592,553 просмотров • 1 год назад

One of the most powerful moments in this episode. At 28, mark pincus finds himself unemployed (fired by John Malone, Bain, and others), with few prospects. He had big dreams, but the world wasn't cooperating. This is how he turned things around. what "I realized I had nowhere else to fall from this because I just felt like I’d made a lot of bad career decisions and I was washed up early and I just sat there in this temple." It was a good place to sit and think because he didn't know anyone and didn't understand anything. "And I just started writing in a notebook about why my life sucked so badly." This book, a journal he's kept every year that he calls the book of life, allows him to take an accurate accounting of his life and change his mindset through reflection.
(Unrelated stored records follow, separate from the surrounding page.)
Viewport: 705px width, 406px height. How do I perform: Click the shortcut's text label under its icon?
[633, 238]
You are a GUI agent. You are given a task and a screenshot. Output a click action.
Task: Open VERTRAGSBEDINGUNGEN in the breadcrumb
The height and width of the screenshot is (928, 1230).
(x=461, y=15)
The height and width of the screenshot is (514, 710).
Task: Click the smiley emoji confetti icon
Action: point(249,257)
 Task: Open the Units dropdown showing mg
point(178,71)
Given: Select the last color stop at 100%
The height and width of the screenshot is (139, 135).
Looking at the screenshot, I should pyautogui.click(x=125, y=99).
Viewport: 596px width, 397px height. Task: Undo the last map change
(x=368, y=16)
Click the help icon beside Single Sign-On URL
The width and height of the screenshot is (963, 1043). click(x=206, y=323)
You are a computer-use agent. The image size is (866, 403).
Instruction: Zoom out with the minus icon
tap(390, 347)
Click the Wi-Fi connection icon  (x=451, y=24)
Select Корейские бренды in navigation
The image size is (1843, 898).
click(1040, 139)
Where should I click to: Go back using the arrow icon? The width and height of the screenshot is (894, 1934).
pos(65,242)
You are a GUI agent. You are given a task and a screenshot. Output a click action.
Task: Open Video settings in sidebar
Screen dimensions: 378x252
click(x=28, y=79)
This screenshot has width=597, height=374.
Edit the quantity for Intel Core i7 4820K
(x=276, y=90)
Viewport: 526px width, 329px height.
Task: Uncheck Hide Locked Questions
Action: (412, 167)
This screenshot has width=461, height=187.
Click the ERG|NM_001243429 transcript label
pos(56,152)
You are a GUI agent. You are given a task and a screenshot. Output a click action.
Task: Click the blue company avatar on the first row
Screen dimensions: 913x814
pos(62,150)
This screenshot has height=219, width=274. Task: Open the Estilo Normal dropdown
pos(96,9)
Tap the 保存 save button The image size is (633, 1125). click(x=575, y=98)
After writing for hours about how bad his life sucked and all the mistakes he'd made, he focused on one small thing. "I just ended on this one thing: that I smoked cigarettes. I didn’t even smoke smoke. I smoked like one or two a day, a pack a night if I was at a bar on weekends, but I hated it ... I didn’t want to do it, but I kept doing it." He felt like his life was out of control, but this was one thing he could control. "I just was like, if I could do one thing to know that I’m making some positive change in my life, I’m going to quit smoking. So on October 19th, 1994, I did a lifetime quit on cigarettes and then every day for that year after that, that I didn’t smoke, it was something I could feel good about. So I was like, okay, I did something for myself today by not smoking." The wins started to stack. I asked him what he was writing about. What was his process? "At that point, I had no structure or process. I was just writing, and there was so much in me." Was it anger? "It was. I did feel angry and frustrated and I was like, I had all these dreams. I wanted to be an entrepreneur from early on and I was an achiever. I thought I was an achiever, but I was not achieving." He's done the same technique every year: "What it’s done for me and I think it could do for a lot of people is just be strategic about your life, like be thoughtful about, I like to say, what would your future self thank you for doing this year and what wouldn’t?" And that question is the one that really matters. What can you do today that your future self will thank you for? What the book of life did was hold him accountable and force him to make tough decisions that his future self would thank him for.